Os Vivos e Os Mortos
Autor(a): Susan Beth Pfeffer
Editora: Bertrand Brasil
Páginas: 336
Avaliação: 4.7
Capa: 5 Diagramação: 5 Conteúdo: 4

Os Vivos e os Mortos é o segundo volume da série Os Últimos Sobreviventes. Aqui, a história é contada desde o início, sob o ponto de vista de Alex, um porto-riquenho de 17 anos que mora em Nova York. Quando a Lua se aproxima da Terra por causa de um evento astronômico, o clima do planeta muda de forma drástica.

As estações não são mais bem definidas e um frio congelante se aproxima. As marés mudam completamente, fazendo ondas enormes atingirem todas as cidades próximas de praias. Vulcões entram em erupção ao mesmo tempo, deixando o céu completamente cinza. E a luta pela sobrevivência começa.

No dia que o mundo deixou de ser como nós conhecemos, o pai de Alex estava viajando para estar em um enterro. A mãe estava de plantão no hospital, e voltaria de metrô para casa. Alex e as duas irmãs, Bri e Julie, estão em casa, esperando quaisquer notícias sobre os dois, mas sem muitas esperanças: a cidade onde o pai estava foi inundada, assim como o metrô. Seu irmão, que está no exército, conseguiu contato apenas duas vezes.

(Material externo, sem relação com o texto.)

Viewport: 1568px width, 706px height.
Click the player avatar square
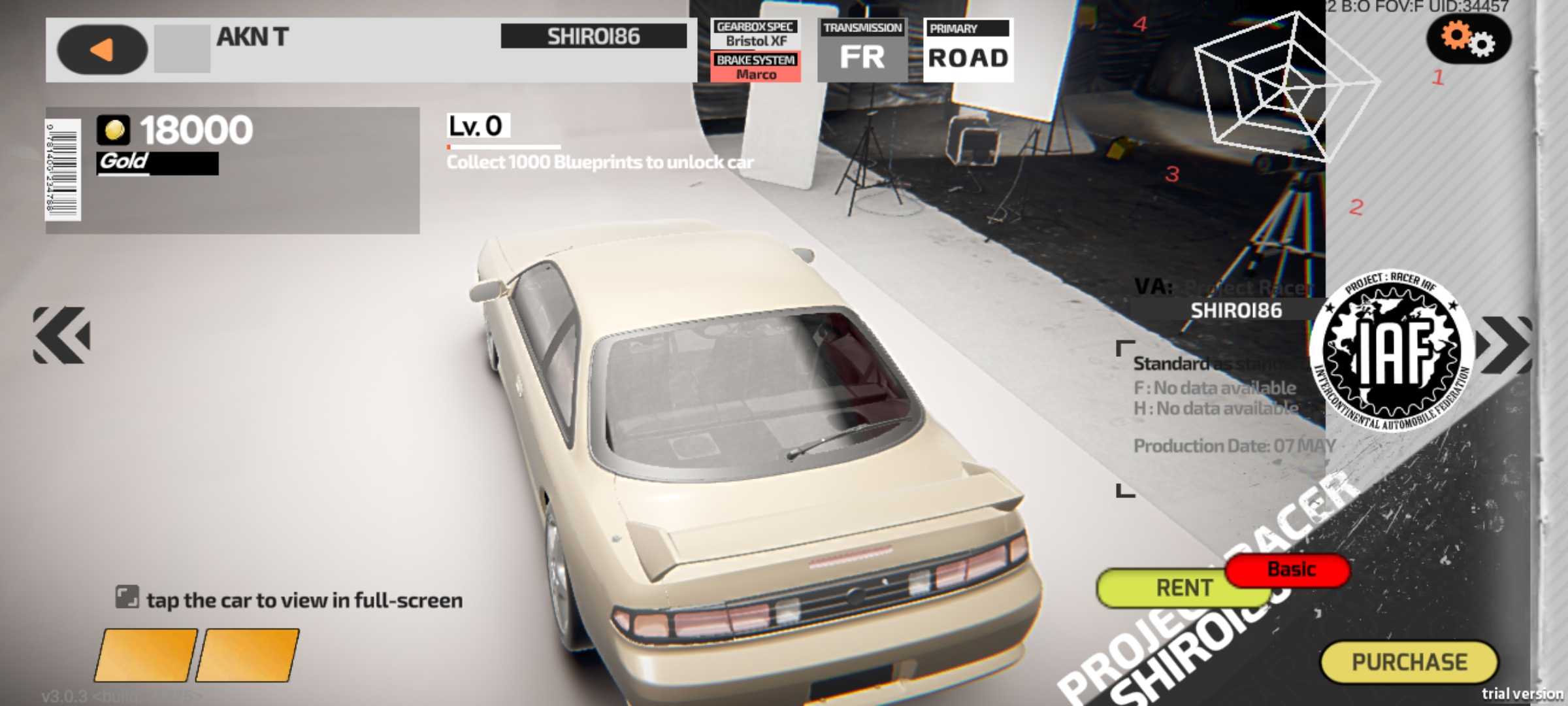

Cabe a ele tentar manter a família minimamente unida, alimentada e, bem, viva. As aulas nas escolas continuam, mas alunos e professores vão desaparecendo. A um momento, ir à escola deixa de ser para aprender, tentar entrar numa universidade e ter uma vida. É questão de ter almoço, talvez a única coisa que vá comer durante o dia.

Os Vivos e os Mortos é um livro tão cru quanto A Vida Como Ela Era. Ainda que seja um livro de conteúdo pesado, abordando a sobrevivência e o quão longe podemos chegar para tentar nos manter vivos, é um livro sobre família e fé. É puro na tristeza, mas simples de entender.

Suas personagens, principalmente Alex, são humanas. Longe da perfeição, longe de ser o tipo de personagem que nos faz criar sentimentos a seu respeito. A gente acompanha à certa distância, como pessoas luxuosas que não precisam lidar com mortos a cada passo que dão, com ratos tendo comida de sobra, com relógios sendo moeda de troca.

O primeiro e o segundo livro não se conectam agora, apenas no próximo volume (que, espero, saia logo!), e é impossível não começar a pensar como e quanto essa união vai acontecer. Duas experiências traumáticas, muito bem escritas, com desenvolvimento maravilhoso e que merecem, sim, a leitura.